Copy out exactly the stretch of the listing below that begins at the line containing "to Geraint Thomas" and ends at the line containing "Task: Sort by the CAR column header", and copy nothing outside it.
┌──
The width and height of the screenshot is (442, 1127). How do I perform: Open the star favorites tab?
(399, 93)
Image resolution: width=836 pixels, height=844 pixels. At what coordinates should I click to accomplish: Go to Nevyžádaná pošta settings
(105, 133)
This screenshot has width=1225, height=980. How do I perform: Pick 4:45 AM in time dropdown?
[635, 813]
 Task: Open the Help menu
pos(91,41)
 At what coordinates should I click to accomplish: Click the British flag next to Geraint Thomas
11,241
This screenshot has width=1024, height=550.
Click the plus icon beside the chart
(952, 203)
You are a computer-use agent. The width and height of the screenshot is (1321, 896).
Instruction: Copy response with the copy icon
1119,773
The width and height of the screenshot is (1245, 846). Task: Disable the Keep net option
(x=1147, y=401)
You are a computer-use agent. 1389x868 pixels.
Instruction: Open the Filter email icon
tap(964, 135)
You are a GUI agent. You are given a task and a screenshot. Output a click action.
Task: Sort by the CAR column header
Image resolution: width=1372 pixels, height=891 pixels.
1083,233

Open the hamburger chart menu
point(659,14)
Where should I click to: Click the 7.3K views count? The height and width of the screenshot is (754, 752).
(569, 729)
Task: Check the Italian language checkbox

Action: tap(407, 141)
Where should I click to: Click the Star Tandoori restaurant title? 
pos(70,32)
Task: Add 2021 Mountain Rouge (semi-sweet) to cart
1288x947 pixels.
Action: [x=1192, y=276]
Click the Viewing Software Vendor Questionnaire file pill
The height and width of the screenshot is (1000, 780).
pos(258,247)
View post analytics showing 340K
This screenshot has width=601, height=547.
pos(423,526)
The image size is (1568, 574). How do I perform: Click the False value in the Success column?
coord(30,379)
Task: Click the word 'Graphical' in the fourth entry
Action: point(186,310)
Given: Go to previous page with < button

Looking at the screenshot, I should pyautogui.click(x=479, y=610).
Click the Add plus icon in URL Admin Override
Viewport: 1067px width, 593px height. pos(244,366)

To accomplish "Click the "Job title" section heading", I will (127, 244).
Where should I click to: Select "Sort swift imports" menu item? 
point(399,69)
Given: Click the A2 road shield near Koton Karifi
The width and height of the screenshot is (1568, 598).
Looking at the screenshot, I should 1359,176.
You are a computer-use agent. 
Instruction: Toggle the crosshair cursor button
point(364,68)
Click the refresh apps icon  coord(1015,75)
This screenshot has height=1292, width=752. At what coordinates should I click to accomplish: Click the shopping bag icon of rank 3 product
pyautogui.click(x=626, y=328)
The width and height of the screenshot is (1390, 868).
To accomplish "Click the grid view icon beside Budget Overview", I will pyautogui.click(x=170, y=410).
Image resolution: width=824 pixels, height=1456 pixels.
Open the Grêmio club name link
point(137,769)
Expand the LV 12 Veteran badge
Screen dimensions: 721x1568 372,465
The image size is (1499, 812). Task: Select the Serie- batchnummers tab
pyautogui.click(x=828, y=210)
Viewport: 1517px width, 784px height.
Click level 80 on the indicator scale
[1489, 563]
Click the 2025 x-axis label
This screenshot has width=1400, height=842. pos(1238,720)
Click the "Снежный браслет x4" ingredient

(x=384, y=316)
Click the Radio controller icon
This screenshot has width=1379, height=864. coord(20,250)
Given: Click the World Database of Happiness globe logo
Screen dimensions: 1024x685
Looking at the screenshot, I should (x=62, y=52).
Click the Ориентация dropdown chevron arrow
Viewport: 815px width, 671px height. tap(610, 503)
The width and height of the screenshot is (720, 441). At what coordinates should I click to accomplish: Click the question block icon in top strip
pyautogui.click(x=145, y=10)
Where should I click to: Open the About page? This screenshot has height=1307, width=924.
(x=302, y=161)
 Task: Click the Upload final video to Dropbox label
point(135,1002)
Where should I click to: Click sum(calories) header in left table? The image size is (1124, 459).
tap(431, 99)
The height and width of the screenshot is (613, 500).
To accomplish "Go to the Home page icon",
└──
**Task solution:**
 At what coordinates should I click to accomplish: Click the British flag next to Geraint Thomas
11,241
This screenshot has width=1024, height=550.
Click the plus icon beside the chart
(952, 203)
You are a computer-use agent. The width and height of the screenshot is (1321, 896).
Instruction: Copy response with the copy icon
1119,773
The width and height of the screenshot is (1245, 846). Task: Disable the Keep net option
(x=1147, y=401)
You are a computer-use agent. 1389x868 pixels.
Instruction: Open the Filter email icon
tap(964, 135)
You are a GUI agent. You are given a task and a screenshot. Output a click action.
Task: Sort by the CAR column header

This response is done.